Big Sue had told Breeze that Blue Brook was the finest plantation on the whole Neck, and the Big House the largest dwelling, but those chimneys, towering high as the tree-tops, and the tall closed windows and doors had a cold unfriendly look. The yard was empty except for a few chickens and a flock of geese. The old gander looked at Breeze and flapped his wings and screamed out, and Breeze turned back, frightened by his threats.
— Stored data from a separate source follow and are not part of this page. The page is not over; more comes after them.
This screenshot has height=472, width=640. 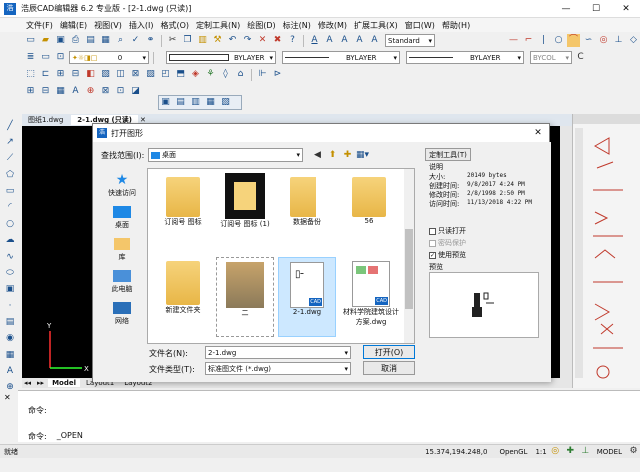 What do you see at coordinates (60, 40) in the screenshot?
I see `save-icon: ▣` at bounding box center [60, 40].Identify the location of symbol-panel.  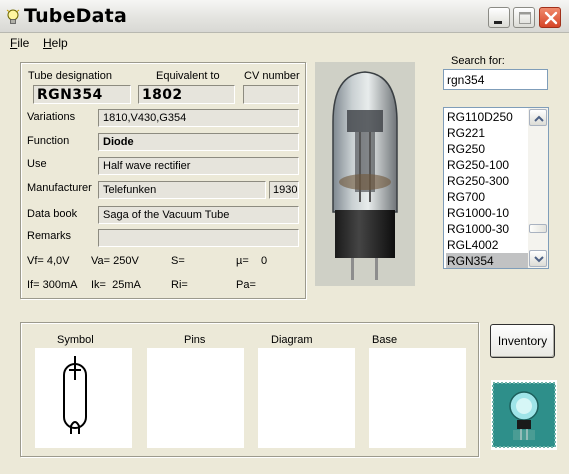
(84, 398).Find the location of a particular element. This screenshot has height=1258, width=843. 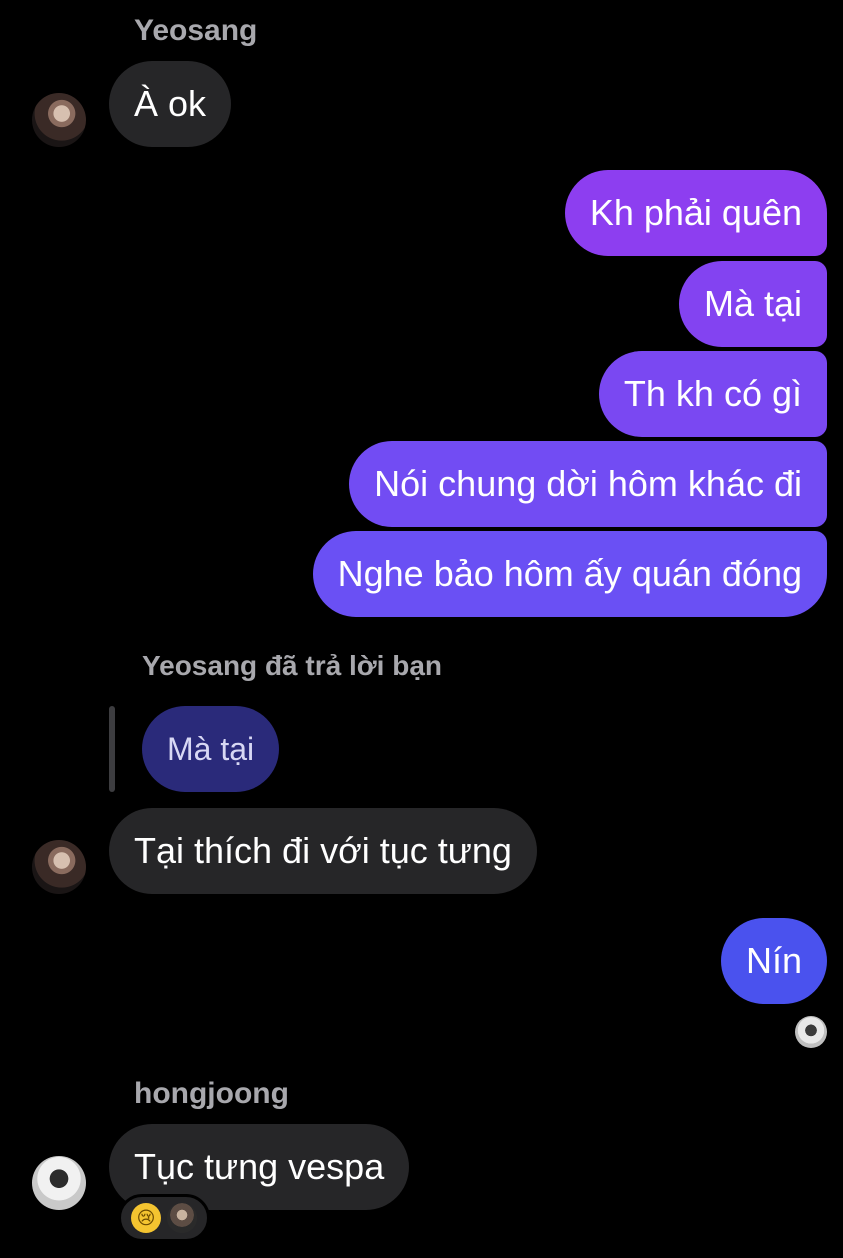

outgoing-message: Nghe bảo hôm ấy quán đóng is located at coordinates (570, 574). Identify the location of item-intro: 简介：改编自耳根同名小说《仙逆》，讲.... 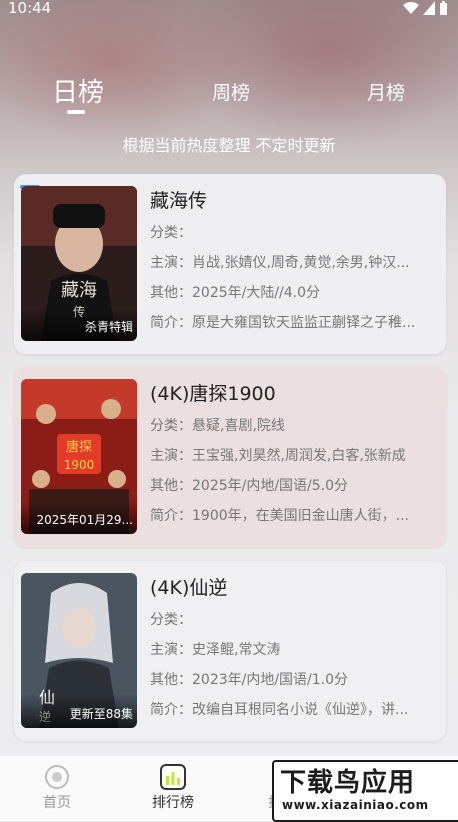
(280, 710). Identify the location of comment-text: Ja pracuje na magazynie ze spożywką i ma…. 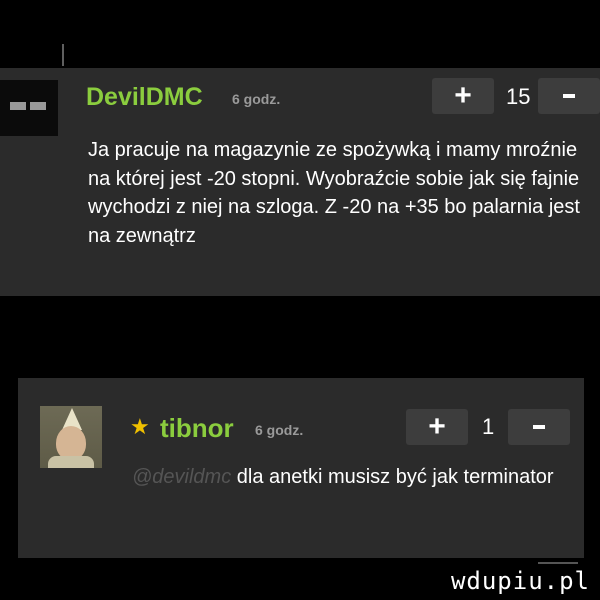
(334, 193).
Behind Big Sue’s cabin were a tiny fowl-house and a pig-pen with a big hog lying down inside. When Breeze looked over the fence the creature grunted and struggled to get to his feet. Fat had it weighted down, yet its snout made hungry snuffles at the empty trough, and the small bright eyes watched through the cracks to see if Breeze had brought any food. The hound stopped to smell a fresh mole-hill, then walked leisurely on, and Breeze left the hog to follow him and see what the premises held.

Weeds narrowed the path. Once a lizard barely got out of his way. He must watch out for snakes. The morning was sunlit, sweet with fragrance that the sun, already high up in the glittering sky, wrung out of the shrubbery; but everything was so silent.

As Breeze went toward the still shadowy garden, with its boxwood borders and bird pool and old gray sun-dial, Big Sue, unexpectedly, came out of the side door in the Big House and behind her came April, who had held him last night. Without a word April strode off in a different direction, but Big Sue called to Breeze that she’d walk with him. Going in front she led him past flowers of every color, bushes of all leaves, telling him about them as she went. Years ago the garden had been stiff and trimmed, and the shrubbery had grown in close-cut bushes between straight box hedges. But time had changed everything. Uncle Isaac was old and deaf, and instead of staying home at night and resting so he could work at the roses and keep them from running wild and getting all tangled up with vines, he ran around to birth-night suppers and cut up like a boy. She pointed out boughs that reached across the path. Clumps of paper-white narcissus, not waiting for spring, bloomed in the wrong places. White patches of sweet alyssum crept right up to the edge of the boxwood borders, the delicate perfume making the air honey-sweet. But it was out of place, and ought to be cut away. Uncle Isaac was too trifling to be the gardener now.